Mistaken medication types are another common form of medication error. The names of some drugs are very similar to others, and a pharmacist or hospital nurse can mistake one drug for another, leading to the patient receiving the wrong medication.
Another form of medication error occurs when a medication is contraindicated because of the patient's condition, or because of other medications that the patient is taking. For example, there are certain medications that are not recommended for pregnant women. There are also medications that are not recommended for patients who have certain diseases. There are also medications for which it is recommended that they not be taken in combination with other medications or if they must be taken together, the patient should be monitored closely. For example, individuals who take Coumadin (a blood thinner) should not be prescribed certain types of antibiotics without having the prothrombin time (PT/INR) monitored on a daily basis to ensure that the two medications taken together are not causing excessive internal bleeding.
A less frequent but potentially dangerous type of medication error occurs when a medication order for one patient is placed in the chart of another patient. Hospitals should have medication reconciliation protocols in place to detect such errors before the patient is adversely affected. However, if undetected, the patient receiving the wrong medications over an extended period of time can suffer severe, adverse consequences. We represented an individual who was taken to the emergency room during the weekend because she was experiencing a cardiac condition known as atrial fibrillation. The emergency room physician examined the patient, consulted with the patient's cardiologist, and the decision was made to admit the patient to the hospital for monitoring. Unfortunately, at the same time that our client was seen in the emergency room, another patient who had significant psychiatric illnesses was admitted to the emergency room and examined by the same emergency room physician. After examining both patients, the emergency room physician placed a medication order that was intended for the psychiatric patient in the chart of our client, who had no history of any psychiatric illnesses. This resulted in our client being given potent antipsychotic and antidepressant medications over the next four days. These medications had multiple, well-known side effects including dizziness, drowsiness, weakness, blurred vision, confusion and fainting. On the fourth day in the hospital, our client was so drowsy, weak and confused from the medications that had been given to her in error that she fell and suffered a closed head injury and fractured vertebrae. We characterized that case as a "system failure case," meaning that the entire system, from the emergency room doctor to the patient's attending physician to the nurses and staff at the hospital, failed to detect the medication error.
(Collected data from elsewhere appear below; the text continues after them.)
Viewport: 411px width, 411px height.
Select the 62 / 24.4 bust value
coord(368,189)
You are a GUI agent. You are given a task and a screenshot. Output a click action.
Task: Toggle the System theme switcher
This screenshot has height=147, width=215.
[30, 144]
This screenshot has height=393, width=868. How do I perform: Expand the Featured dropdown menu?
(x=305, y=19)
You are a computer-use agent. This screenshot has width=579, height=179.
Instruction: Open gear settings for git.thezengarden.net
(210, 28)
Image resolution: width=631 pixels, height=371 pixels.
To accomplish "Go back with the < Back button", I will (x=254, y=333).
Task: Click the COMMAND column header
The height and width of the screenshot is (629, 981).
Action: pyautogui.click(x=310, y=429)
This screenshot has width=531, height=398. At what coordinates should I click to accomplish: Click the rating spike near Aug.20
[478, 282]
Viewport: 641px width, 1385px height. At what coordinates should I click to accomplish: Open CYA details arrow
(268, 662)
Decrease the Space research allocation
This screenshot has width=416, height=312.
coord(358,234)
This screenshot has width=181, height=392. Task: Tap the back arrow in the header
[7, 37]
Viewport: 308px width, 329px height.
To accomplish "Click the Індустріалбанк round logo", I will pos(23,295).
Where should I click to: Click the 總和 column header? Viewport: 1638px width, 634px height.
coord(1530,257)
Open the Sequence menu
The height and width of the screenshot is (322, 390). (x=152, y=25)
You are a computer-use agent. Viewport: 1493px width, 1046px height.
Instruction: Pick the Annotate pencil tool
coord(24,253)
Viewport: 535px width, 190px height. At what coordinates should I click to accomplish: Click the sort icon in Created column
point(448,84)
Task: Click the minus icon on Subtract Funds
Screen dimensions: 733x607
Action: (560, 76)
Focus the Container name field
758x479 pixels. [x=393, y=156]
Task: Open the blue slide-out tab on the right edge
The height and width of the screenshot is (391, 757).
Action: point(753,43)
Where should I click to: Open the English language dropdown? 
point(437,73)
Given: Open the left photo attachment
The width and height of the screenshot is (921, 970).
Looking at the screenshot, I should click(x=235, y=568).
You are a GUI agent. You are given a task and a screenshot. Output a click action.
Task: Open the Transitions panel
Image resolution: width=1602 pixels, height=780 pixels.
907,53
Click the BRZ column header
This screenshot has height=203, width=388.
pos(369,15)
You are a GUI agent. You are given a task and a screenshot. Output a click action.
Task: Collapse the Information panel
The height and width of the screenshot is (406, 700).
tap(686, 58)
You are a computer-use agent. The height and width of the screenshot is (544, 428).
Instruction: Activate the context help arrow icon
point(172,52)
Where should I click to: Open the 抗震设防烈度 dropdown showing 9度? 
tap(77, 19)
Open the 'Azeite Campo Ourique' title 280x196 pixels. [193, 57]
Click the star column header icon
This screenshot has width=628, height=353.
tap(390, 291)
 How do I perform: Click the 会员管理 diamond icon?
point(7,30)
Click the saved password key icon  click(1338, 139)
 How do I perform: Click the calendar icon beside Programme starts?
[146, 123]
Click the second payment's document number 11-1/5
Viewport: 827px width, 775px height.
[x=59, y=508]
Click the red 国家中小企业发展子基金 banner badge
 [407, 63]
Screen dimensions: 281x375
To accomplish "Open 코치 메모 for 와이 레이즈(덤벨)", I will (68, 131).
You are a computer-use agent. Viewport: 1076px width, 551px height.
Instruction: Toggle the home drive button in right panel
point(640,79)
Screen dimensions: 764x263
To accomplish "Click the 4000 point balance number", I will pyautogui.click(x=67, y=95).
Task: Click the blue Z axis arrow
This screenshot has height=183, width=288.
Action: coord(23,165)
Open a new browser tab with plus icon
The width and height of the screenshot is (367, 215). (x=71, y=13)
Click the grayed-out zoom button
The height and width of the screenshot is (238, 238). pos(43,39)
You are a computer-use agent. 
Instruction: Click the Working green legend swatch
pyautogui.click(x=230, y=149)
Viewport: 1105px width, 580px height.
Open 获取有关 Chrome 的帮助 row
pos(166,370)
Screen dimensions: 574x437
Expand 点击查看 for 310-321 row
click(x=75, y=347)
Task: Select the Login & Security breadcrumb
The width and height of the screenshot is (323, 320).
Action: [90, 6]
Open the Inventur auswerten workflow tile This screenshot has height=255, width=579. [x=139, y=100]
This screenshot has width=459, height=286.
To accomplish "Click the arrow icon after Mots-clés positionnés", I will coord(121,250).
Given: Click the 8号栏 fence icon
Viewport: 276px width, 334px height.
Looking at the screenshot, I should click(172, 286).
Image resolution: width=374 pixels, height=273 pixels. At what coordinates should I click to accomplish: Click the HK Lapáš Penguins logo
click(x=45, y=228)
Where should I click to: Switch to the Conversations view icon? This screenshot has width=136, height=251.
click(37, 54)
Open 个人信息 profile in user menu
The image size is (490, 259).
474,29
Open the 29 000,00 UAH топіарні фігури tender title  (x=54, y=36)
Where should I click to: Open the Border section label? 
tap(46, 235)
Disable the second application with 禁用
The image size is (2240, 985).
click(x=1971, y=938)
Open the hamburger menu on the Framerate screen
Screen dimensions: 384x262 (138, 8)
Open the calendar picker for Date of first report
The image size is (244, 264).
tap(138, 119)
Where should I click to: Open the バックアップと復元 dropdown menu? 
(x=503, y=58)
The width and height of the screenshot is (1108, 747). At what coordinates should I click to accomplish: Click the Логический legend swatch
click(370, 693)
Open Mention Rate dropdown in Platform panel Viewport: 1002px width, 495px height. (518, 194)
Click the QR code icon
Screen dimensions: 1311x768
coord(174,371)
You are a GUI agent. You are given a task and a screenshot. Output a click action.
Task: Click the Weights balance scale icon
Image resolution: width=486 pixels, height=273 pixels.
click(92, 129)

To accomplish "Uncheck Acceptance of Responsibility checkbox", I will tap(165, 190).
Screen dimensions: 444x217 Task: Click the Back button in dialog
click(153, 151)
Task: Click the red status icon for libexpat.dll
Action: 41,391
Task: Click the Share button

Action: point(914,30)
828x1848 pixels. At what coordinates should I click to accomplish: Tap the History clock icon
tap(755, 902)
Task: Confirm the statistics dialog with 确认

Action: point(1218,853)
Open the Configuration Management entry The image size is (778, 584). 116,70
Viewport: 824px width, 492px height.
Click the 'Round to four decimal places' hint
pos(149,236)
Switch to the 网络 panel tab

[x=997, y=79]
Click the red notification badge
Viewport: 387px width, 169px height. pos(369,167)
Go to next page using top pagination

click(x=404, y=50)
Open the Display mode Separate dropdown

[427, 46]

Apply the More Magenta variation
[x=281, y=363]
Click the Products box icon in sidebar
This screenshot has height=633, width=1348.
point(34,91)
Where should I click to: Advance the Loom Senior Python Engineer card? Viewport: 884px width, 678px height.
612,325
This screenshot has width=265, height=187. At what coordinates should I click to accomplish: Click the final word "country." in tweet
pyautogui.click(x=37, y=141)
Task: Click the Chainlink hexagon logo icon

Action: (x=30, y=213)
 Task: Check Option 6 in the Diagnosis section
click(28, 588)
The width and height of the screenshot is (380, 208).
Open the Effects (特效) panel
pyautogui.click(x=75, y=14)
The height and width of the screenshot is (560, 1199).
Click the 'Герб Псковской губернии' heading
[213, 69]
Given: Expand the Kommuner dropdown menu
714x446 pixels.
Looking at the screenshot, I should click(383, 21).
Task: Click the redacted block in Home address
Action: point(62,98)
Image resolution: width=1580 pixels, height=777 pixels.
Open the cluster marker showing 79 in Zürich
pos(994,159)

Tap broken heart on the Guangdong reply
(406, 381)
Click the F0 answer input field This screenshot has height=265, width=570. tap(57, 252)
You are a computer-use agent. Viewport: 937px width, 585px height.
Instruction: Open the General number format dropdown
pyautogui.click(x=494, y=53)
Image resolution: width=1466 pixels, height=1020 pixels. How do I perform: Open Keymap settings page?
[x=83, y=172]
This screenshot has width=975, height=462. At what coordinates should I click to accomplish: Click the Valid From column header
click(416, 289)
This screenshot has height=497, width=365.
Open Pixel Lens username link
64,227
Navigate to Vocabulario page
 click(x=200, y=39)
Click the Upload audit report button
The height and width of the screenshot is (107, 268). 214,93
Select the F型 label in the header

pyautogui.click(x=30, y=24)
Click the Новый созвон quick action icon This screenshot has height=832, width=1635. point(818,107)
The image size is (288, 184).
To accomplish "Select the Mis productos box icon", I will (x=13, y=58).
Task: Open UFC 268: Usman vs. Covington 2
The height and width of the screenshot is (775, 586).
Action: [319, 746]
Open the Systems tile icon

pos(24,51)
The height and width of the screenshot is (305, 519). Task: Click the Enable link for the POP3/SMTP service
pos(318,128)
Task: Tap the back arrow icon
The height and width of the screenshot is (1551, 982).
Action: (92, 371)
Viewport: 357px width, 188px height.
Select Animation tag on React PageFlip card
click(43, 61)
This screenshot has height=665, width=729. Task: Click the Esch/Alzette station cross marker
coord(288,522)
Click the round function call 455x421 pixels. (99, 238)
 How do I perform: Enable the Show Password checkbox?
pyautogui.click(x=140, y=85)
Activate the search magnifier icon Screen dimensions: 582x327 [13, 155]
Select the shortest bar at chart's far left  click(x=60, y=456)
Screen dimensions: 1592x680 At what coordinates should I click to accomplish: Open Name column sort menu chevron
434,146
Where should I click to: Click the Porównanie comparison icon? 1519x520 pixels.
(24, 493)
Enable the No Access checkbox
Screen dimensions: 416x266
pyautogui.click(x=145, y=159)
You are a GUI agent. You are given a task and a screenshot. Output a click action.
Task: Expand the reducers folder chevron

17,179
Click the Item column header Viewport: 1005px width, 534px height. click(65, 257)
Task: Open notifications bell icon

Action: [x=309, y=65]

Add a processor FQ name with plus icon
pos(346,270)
The number of people injured and killed by medication errors, and the cost of such errors, are staggering. Consider the following:
• 1.5 million patients are harmed by medications each year.
• 100,000 people die each year as a result of medication errors.
• 400,000 medication-related injuries occur each year in hospitals. That means there is approximately 1 medication error per patient every day.
• It has been estimated that injuries caused by medication errors result in $3.5 billion in additional medical costs.
Considering the staggering numbers of injuries and deaths, and the costs associated with medication errors, it is important that there be organizational policies, procedures and systems in place for ordering, dispensing and administering medications that are designed to minimize errors. These policies and procedures should be established system-wide, so that they apply to the management of the hospitals, and to the physician prescribers, pharmacists, nurses and others. When there is a breakdown in the system and a patient suffers serious injuries due to a medication error, such as the case described above, the wrongdoers should be held accountable.